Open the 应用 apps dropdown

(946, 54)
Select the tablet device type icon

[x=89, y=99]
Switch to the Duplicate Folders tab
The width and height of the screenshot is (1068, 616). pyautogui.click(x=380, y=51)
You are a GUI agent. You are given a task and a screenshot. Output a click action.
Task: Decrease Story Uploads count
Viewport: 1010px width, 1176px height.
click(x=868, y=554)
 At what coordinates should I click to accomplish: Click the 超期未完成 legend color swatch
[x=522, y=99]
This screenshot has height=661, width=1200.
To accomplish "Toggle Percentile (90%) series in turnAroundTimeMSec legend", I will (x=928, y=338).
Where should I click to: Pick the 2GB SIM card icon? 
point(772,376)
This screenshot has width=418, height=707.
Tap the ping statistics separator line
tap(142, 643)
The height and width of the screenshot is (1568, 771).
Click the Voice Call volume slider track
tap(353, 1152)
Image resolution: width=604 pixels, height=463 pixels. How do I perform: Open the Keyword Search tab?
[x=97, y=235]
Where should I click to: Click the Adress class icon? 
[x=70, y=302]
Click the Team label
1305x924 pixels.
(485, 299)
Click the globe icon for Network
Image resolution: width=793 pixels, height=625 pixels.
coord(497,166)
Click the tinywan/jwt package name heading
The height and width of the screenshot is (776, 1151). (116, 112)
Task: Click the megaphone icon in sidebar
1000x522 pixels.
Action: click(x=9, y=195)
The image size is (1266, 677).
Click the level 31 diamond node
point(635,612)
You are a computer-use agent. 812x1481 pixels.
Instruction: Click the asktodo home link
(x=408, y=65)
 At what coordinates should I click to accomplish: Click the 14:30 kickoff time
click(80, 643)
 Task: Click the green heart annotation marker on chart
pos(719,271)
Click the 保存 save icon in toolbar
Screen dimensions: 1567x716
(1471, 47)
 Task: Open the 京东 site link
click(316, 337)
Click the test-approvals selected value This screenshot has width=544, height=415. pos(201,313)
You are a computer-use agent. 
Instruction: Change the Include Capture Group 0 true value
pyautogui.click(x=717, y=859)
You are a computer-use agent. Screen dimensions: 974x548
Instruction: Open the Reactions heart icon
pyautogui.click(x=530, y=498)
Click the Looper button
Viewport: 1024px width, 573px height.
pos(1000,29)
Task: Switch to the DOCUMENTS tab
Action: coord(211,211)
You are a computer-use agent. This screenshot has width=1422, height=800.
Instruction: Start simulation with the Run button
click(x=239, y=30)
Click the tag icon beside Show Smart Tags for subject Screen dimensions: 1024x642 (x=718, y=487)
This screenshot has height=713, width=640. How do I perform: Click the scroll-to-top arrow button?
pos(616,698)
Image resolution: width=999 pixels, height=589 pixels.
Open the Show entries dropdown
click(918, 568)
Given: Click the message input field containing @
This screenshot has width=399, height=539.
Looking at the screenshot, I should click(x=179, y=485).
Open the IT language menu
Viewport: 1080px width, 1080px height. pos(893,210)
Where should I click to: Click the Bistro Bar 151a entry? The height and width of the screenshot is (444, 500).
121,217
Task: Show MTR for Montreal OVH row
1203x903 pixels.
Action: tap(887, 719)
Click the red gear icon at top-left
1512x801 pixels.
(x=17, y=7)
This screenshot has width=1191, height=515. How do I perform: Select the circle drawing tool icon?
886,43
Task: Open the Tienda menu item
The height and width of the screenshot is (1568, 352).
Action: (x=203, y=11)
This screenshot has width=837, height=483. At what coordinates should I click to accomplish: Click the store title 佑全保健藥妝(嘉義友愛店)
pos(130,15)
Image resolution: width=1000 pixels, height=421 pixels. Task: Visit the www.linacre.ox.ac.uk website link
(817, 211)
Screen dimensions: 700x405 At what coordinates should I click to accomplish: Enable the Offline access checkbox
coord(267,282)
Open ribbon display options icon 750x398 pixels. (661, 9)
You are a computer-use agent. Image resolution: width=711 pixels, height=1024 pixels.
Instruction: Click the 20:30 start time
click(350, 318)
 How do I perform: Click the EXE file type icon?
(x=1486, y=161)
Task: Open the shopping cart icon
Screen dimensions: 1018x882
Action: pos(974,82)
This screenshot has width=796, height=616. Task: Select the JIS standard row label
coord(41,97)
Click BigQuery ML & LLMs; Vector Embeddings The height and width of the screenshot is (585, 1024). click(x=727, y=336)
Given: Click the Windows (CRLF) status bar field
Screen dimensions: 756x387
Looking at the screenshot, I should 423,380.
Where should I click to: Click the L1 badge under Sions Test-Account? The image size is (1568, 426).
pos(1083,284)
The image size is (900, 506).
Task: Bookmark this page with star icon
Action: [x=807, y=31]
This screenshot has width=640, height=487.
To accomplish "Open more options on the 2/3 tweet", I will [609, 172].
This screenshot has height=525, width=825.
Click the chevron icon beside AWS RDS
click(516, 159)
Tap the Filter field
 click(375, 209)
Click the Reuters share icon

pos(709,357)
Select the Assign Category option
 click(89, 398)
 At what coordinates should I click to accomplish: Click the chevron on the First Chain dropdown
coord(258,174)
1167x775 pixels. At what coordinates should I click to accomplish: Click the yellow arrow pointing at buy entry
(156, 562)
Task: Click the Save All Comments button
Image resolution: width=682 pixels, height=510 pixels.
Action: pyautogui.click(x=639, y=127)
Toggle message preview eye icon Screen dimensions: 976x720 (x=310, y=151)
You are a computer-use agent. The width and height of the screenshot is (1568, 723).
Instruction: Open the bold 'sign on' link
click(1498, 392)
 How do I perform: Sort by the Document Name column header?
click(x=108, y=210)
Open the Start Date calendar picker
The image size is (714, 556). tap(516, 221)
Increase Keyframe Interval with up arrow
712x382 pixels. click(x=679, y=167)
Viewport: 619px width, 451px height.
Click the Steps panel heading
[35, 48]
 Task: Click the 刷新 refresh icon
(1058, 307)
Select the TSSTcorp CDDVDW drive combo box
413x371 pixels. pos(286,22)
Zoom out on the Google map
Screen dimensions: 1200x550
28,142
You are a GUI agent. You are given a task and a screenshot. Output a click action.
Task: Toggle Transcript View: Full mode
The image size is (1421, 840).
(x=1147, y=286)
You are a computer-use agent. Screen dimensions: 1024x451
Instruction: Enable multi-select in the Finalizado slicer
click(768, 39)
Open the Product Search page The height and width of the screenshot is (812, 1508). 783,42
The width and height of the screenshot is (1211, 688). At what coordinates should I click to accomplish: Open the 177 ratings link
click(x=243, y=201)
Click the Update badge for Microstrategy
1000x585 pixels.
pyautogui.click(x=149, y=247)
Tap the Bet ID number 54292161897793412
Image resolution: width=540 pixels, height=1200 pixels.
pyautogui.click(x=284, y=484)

────────────────

- _Exercise brief_
Based on the material above, how many lines contain the string "will"? State the number alone.

- _Result for this exercise_
2